Thursday, April 10, 2008

Understanding the stock exchange

As you flick over the share lists in your daily newspapers, many of you would strike blanks when it comes to having any understanding of the concept and role of the stock exchange. Even some people who are investors in shares may be unclear as to the stock exchange’s function.

So why do stock exchanges exist? What is their function and why do companies list their shares on the stock exchange?

Listing on the stock exchange is not without burdens for companies. There are stock exchange reporting requirements to be satisfied and the need to establish and manage costly share registers. There is also a greater level of scrutiny of activities and management (particularly by investment analysts and the media) than in the case of unlisted companies. The stock market can do funny things to share prices and there is, for many companies, a real prospect that they could be taken over. Yet companies still choose to be listed.

Stock exchanges have been around for at least seven centuries, since the Italian city of Florence converted some of its loans to securities that were tradeable. Some experts claim share market-style trading dates back to the ancient Greeks and beyond.

Their rise to prominence came with the industrial revolution, when new methods of production required investment in plant and machinery beyond the means of wealthy individuals or families. This led to the rise of "joint stock" companies, owned by numerous investors who had pooled capital for their establishment.

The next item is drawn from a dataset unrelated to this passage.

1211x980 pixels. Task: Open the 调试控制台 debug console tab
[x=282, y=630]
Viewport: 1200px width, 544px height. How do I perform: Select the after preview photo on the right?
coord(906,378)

Australian law has its roots in British law, but for a long period in Britain — until well into the 19th century — the law in relation to companies was quite unclear.

Over time, the roles of the stock exchange and corporations became progressively more recognized in law, to reach the level of centrality they have today. Globally, the company is a basic unit of industrial organization, and stock exchanges play a pivotal role in the supply and exchange of capital for companies.

Companies thus came into being as a means of assembling capital for the development of businesses on a much larger scale than could otherwise have been possible. Without corporate structures, many of the good ideas of inventors and innovators, from James Watt to Henry Ford to Bill Gates, may well have remained just good ideas, left on the shelf because the capital required for their application was not available.

The development of stock exchanges was inevitable as companies became the basic units of business organization.

In essence, a stock exchange is a marketplace serving two important functions.

The first is that it is effectively a meeting place where "entrepreneurs" (usually in the non-pejorative sense of the word) seeking to raise capital for specific commercial applications can link up with investors who are willing to supply some of their available funds by becoming part-owners — "shareholders" — of an entity that has been created to fulfill such objectives. In this fashion, the stock exchange plays a crucial role in the provision of the capital required for the formation of companies. This is the primary function of the stock exchange.

The float of BHP on the stock exchange in 1885 was a good example of the stock exchange fulfilling its primary function. Another example of the stock exchange’s primary function in action is when BHP seeks to expand its capital base (as it has from time to time) to support the funding of new ventures and makes a cash share issue to its shareholders.

Investors will be much more inclined to subscribe capital for a company when they know they can readily sell their investment if this becomes their desire — particularly if the price at which they can sell may reflect the success of the company in which they have invested, giving the opportunity for profit. The provision of a market on which shares can be exchanged between buyers and sellers is the secondary function of the stock exchange.

Casual observers could hardly be blamed if they overlook the stock exchange’s primary role, because the focus of day-to-day activity, and the bulk of the large volumes of money involved in stock exchange transactions, is directed to the trading of shares of companies already listed on the stock exchange.